Tout en marchant dans sa direction, je ne pus m'empêcher de l'observer avec attention. À côté des autres gens, il détonait tant par sa stature, sa tenue droite, son visage racé, son charisme et sa musculature qui ne semblait pas d'apparat mais vitale comme devait l'être celle d'un prédateur. La vivacité de son regard posé sur son environnement montrait qu'aucun détail ne lui échappait, ce fut pourquoi il se tourna vers moi lorsque je fus près de lui, là ou un autre aurait été surpris de ne pas m'avoir entendu arriver.

— C'est sympa d'avoir accepté.

— J'avoue être assez curieux de l'histoire de ce lutin.

— Sacrée histoire. Viens.

Je le guidai jusqu'à l'avancée sous laquelle était accrochée la cloche.

— Il faut la faire sonner quatre fois.

Sorata fixa la sculpture et hésita un instant comme s'il peinait à distinguer la corde. Il l'attrapa finalement et actionna la cloche. La porte en bois massif sculptée de motifs floraux apparut, nous ouvrant le passage jusqu'au vestibule puis jusqu'au premier niveau du bar accueillant le comptoir. Il était encore trop tôt, l'endroit était presque vide. Teddy était à son poste, occupé à nettoyer des verres. Quand il leva le regard vers moi, il eut une minute de doute, jusqu'à ce qu'un large sourire illumine son visage poilu de sasquatch. Il abandonna son entreprise pour venir me prendre dans ses bras. Je lui présentai ensuite mon acolyte, puis il insista pour connaître tous les détails de mon affaire, alors je les lui racontai autour de la table sous laquelle déprimait encore Rala. J'enchaînai ensuite sur la raison de la présence de Sorata ici.

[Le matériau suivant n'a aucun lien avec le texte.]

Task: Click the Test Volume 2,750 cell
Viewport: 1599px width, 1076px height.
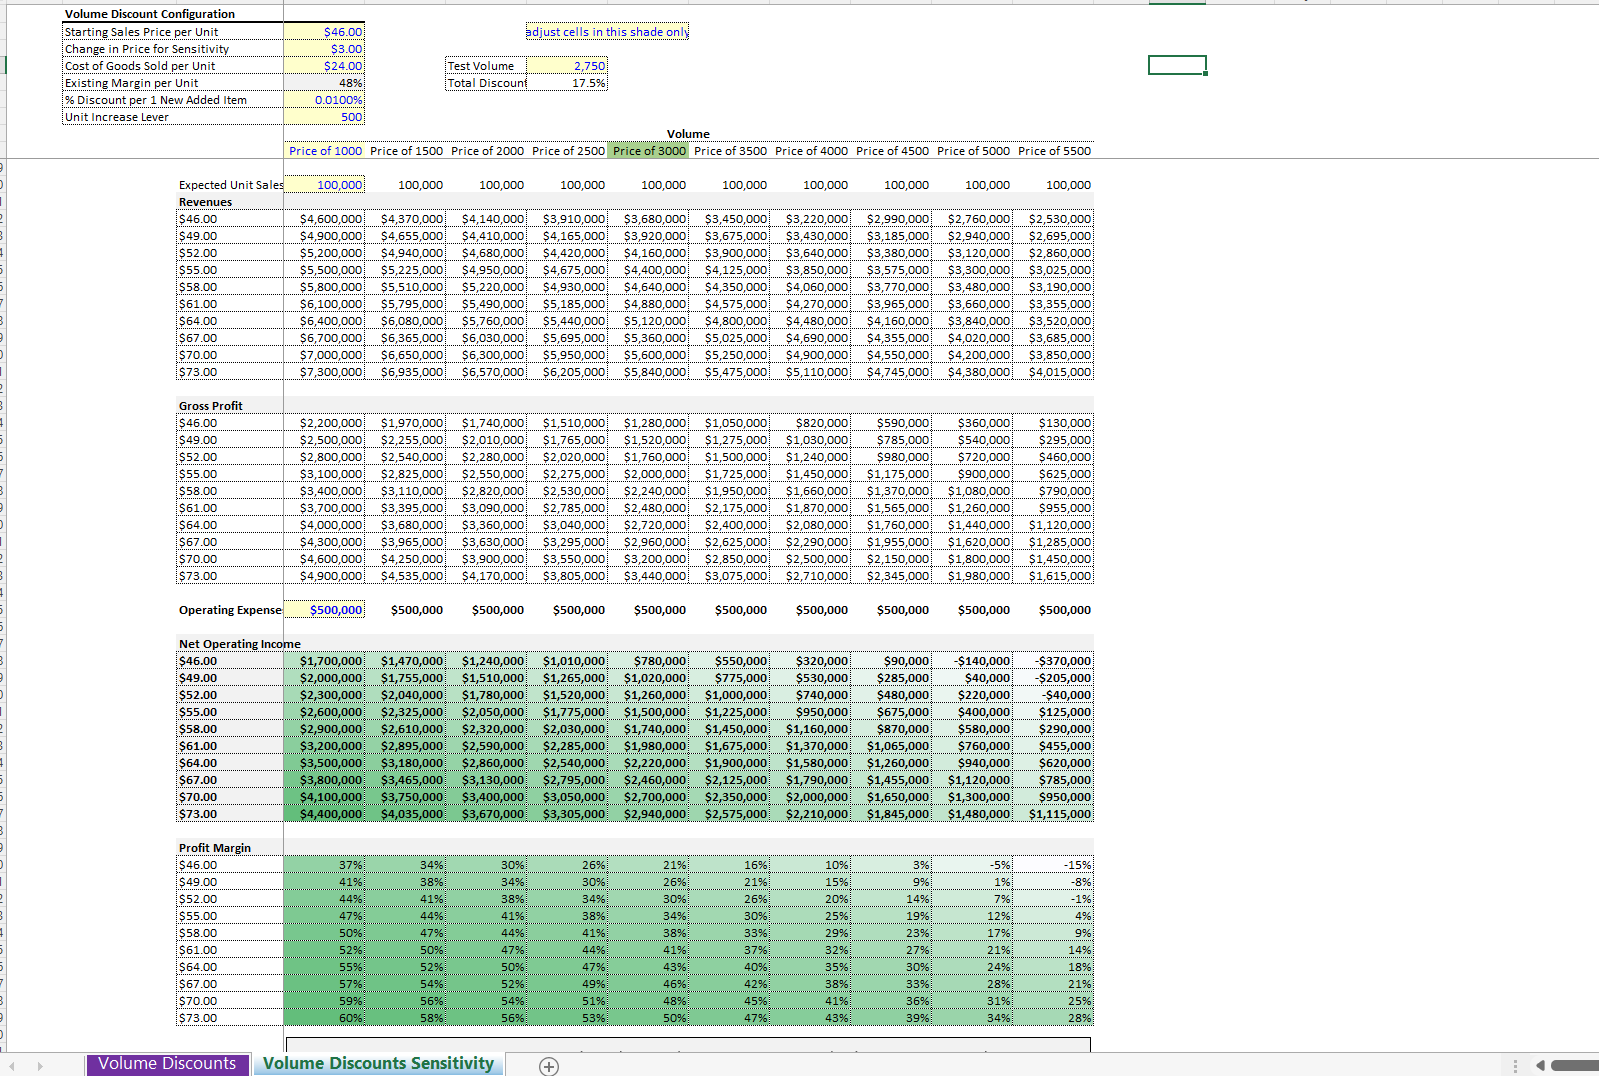Action: [567, 66]
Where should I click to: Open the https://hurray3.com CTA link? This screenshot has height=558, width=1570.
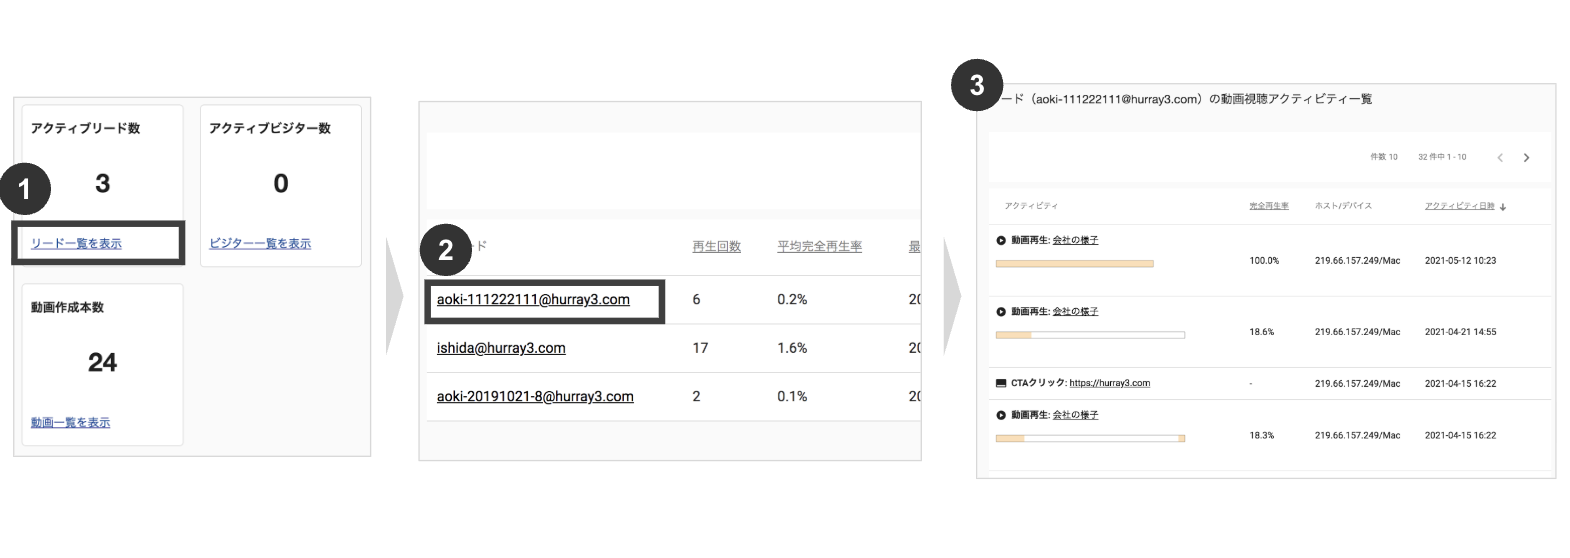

— Je retourne en France dans trois jours, expliqua-t-il lui-même.

Rala apparut sur la table à l'entente du nom de son regretté pays. Il entama une discussion en français que je ne compris pas, mais il paraissait tellement heureux que ce n'était pas important. J'avais une bière fraîche à boire pour patienter pendant qu'il racontait sa vie.

Je commençais à trouver le temps long lorsque Rala sauta littéralement de joie. Il se tourna vers moi, me prit une main avec les deux siennes et la secoua.

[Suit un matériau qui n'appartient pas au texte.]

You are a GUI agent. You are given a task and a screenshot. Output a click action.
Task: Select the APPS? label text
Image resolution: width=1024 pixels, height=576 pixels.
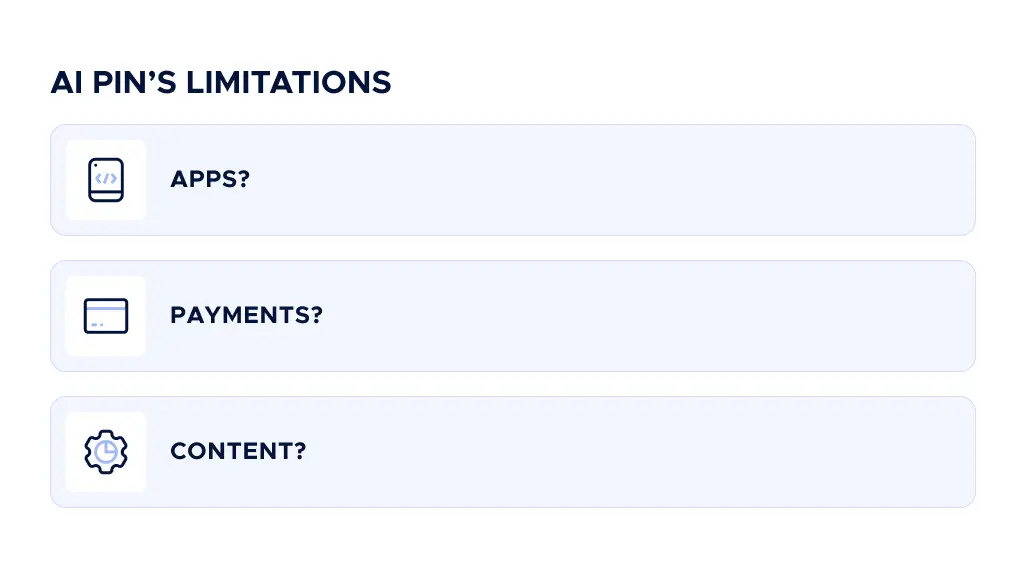click(210, 180)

— Il me ramène chez moi ! Merci, Blake ! Merci du fond du cœur !

— Je n'ai pas fait grand-chose.

— Pourtant c'est énorme ! Merci !

Sous le coup de l'émotion, Rala me fit carrément un câlin. Je n'aurais jamais cru que sa joie puisse autant me faire du bien. Après tout, ça faisait cinq ans que je n'avais aidé personne, que j'avais à peine pu me déplacer en ville par mes propres moyens. Agir par moi-même m'avait manqué à un point que je n'avais pas soupçonné.

Rala me lâcha, et il y avait dans ses yeux brillants ce sentiment de revivre, celui que j'avais ressenti lorsque je m'étais transformée en humaine sous cette tente. Lui aussi allait bientôt retrouver sa part manquante, ce pays lointain cher à son cœur, celui vers lequel ses pensées l'amenaient inéluctablement.

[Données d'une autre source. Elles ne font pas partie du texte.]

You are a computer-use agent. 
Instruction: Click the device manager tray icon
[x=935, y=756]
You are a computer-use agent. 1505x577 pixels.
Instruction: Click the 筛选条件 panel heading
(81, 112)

Le temps arriva de laisser le lutin profiter des derniers moments avec nos compagnons du SAM. Sorata et moi saluâmes l'assemblée avant de prendre congé. Arrivé devant la fontaine, le vampire se tourna vers moi avec l'intention de me saluer. Sans me l'expliquer, cela me fit peur. Sans doute redoutais-je le fait de me retrouver seule sans vraiment savoir où aller, sans savoir où rentrer. Dans un élan désespéré, j'osai l'audace :

— T'as prévu quelque chose, ce soir ?

La question le prit un peu au dépourvu.

— Pas spécialement. Pourquoi ?

— Ça te dirait qu'on passe la soirée ensemble ?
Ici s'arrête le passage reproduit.